Work to complete
Return every line of the records that contains the word "settings".

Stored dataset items
-----
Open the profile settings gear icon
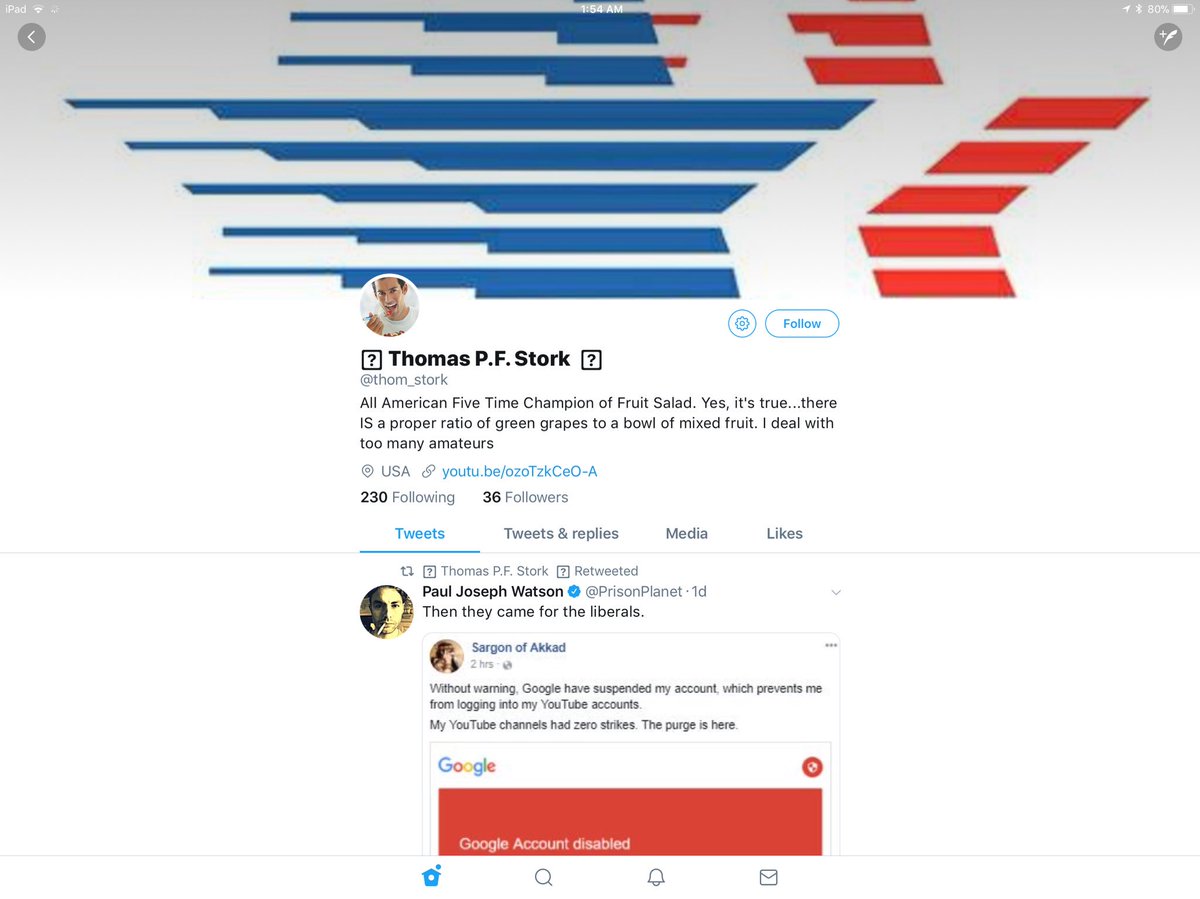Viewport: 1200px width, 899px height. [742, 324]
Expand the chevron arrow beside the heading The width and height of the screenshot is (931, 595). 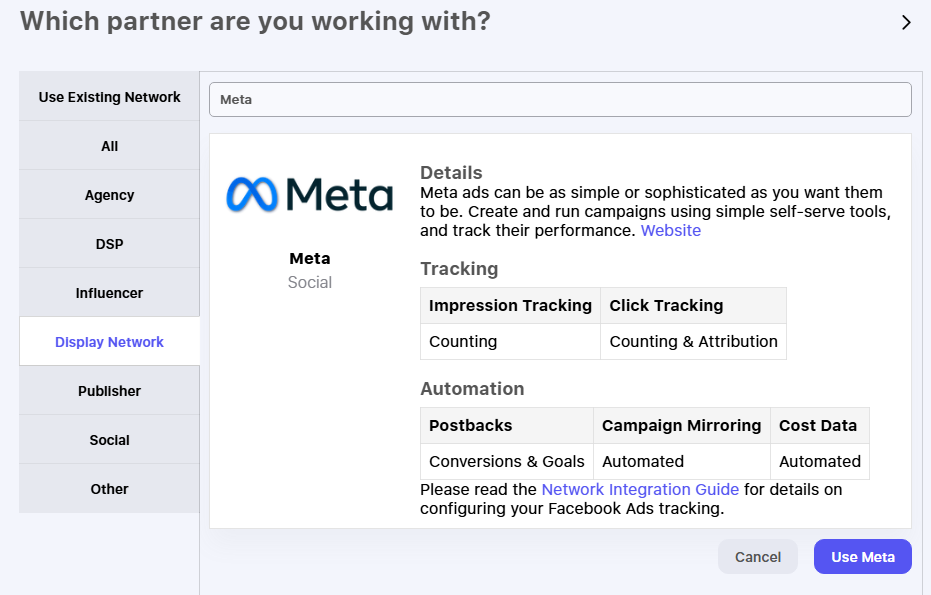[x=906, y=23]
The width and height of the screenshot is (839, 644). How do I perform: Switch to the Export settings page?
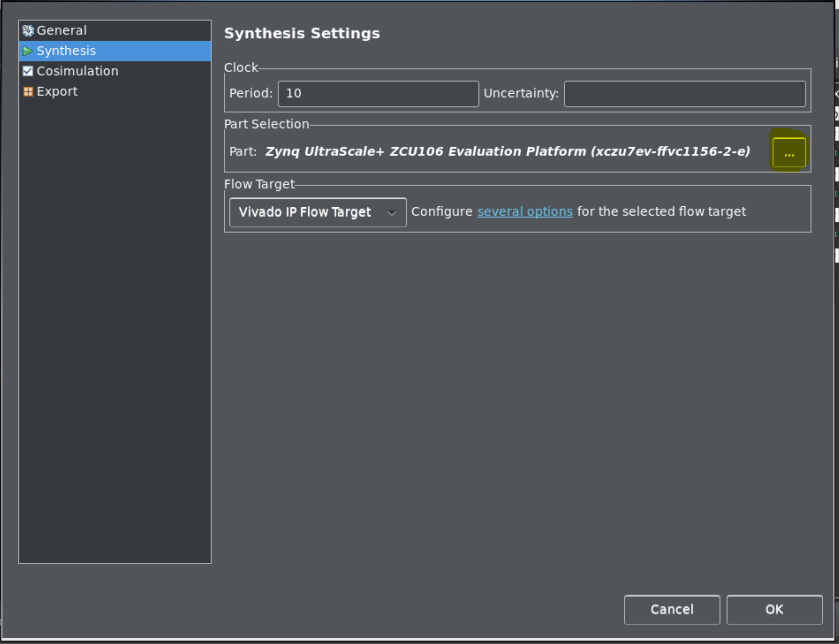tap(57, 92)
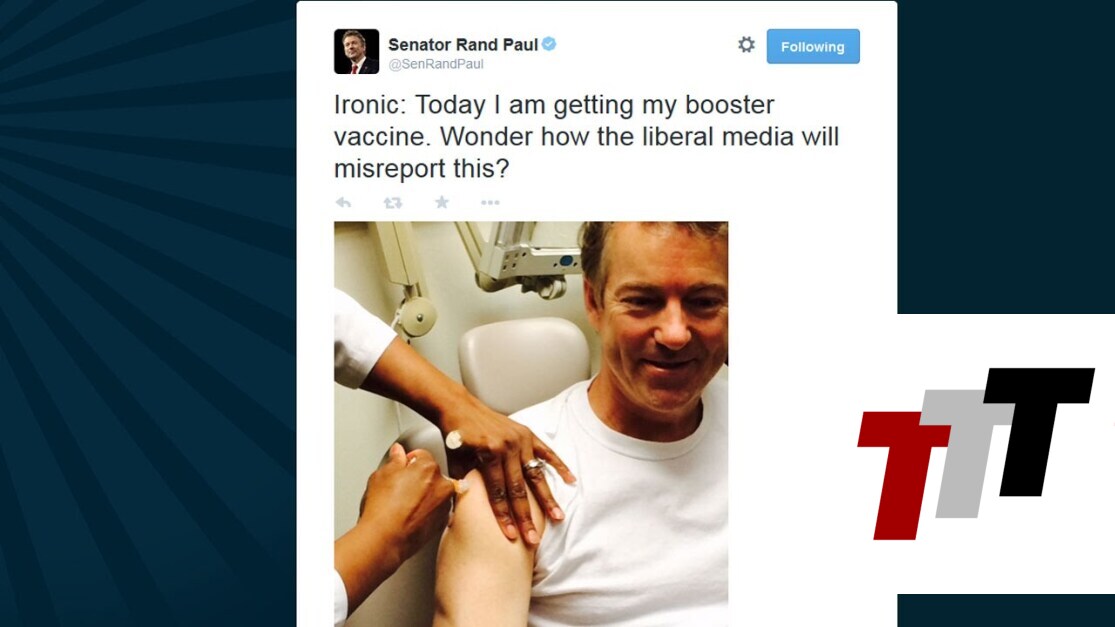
-----
Result
Open the profile settings gear icon
The width and height of the screenshot is (839, 644). How do I perform: Switch to the Export settings page?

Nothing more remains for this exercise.